Artikel 33 Besondere Voraussetzungen

  1. Vorausgesetzt, dass sie nach Artikel 13 (Nichtveränderung) unmittelbar befördert worden sind, gelten
    1. als Ursprungserzeugnisse Ceutas und Melillas:
      1. Erzeugnisse, die in Ceuta und Melilla vollständig gewonnen oder hergestellt worden sind,
      2. Erzeugnisse, die in Ceuta und Melilla unter Verwendung von anderen als den unter Buchstabe a genannten Erzeugnissen hergestellt worden sind, vorausgesetzt,
        1. dass diese Erzeugnisse im Sinne des Artikels 5 (In ausreichendem Maße be- oder verarbeitete Erzeugnisse) in ausreichendem Maße be- oder verarbeitet worden sind oder
        2. dass diese Erzeugnisse Ursprungserzeugnisse einer Vertragspartei sind, sofern sie Be- oder Verarbeitungen unterzogen worden sind, die über die in Artikel 6 (Nicht ausreichende Be- oder Verarbeitungen) genannte Behandlung hinausgehen;
    2. als Ursprungserzeugnisse Singapurs:
      1. Erzeugnisse, die in Singapur vollständig gewonnen oder hergestellt worden sind,
      2. Erzeugnisse, die in Singapur unter Verwendung von anderen als den unter Buchstabe a genannten Erzeugnissen hergestellt worden sind, vorausgesetzt,
        1. dass diese Erzeugnisse im Sinne des Artikels 5 (In ausreichendem Maße be- oder verarbeitete Erzeugnisse) in ausreichendem Maße be- oder verarbeitet worden sind oder
        2. dass diese Erzeugnisse Ursprungserzeugnisse Ceutas und Melillas oder der Union sind, sofern sie Be- oder Verarbeitungen unterzogen worden sind, die über die in Artikel 6 (Nicht ausreichende Be- oder Verarbeitungen) genannten Behandlung hinausgehen.
  2. Ceuta und Melilla gelten als ein Gebiet.
  3. Der Ausführer oder sein bevollmächtigter Vertreter ist verpflichtet, in der Ursprungserklärung für die Ursprungserzeugnisse aus diesen Gebieten die Vermerke "Singapur" bzw. "Ceuta und Melilla" einzutragen.
  4. Die spanischen Zollbehörden gewährleisten die Anwendung dieses Protokolls in Ceuta und Melilla.

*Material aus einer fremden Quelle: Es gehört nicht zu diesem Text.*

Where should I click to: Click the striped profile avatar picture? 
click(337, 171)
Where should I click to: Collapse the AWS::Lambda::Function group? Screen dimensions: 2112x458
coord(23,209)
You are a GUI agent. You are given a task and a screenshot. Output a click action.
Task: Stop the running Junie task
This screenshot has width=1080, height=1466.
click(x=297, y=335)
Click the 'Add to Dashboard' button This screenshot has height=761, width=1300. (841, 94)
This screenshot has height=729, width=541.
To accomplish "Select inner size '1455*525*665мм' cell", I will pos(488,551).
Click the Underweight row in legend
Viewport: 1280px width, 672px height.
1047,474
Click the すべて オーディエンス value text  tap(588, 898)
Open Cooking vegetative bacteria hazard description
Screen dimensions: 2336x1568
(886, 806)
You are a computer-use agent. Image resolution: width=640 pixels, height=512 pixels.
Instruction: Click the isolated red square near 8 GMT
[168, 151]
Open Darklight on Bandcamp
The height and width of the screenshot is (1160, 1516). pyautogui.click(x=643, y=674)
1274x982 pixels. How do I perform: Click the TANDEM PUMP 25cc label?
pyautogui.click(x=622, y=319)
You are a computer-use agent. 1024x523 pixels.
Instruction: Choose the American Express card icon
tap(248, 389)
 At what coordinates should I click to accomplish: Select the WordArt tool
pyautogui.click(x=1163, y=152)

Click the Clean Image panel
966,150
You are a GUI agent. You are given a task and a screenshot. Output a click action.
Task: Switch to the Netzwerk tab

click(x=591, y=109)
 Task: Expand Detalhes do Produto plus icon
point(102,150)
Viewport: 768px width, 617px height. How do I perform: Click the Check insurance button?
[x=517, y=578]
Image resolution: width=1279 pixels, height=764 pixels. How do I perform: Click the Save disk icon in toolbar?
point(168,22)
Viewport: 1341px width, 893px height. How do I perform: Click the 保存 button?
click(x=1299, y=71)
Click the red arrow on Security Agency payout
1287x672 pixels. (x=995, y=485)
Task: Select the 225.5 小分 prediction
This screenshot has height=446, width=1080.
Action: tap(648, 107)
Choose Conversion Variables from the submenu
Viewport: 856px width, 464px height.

ABSCHNITT 8 SCHLUSSBESTIMMUNGEN

Artikel 34 Änderung dieses Protokolls

Die Vertragspartei können die Bestimmungen dieses Protokolls durch Beschluss des nach Artikel 16.2 (Sonderausschüsse) eingesetzten Zollausschusses ändern.

Nach Abschluss eines Freihandelsabkommens zwischen der Union und einem oder mehreren ASEAN-Staaten können die Vertragsparteien durch Beschluss des nach Artikel 16.2 (Sonderausschüsse) eingesetzten Zollausschusses dieses Protokoll ändern oder anpassen, insbesondere den in Artikel 3 Absatz 7 (Ursprungskumulierung) genannten Anhang C, um die Kohärenz zwischen den verschiedenen Ursprungsregeln zu gewährleisten, die für den Präferenzaustausch zwischen den ASEAN-Staaten und der Union gelten.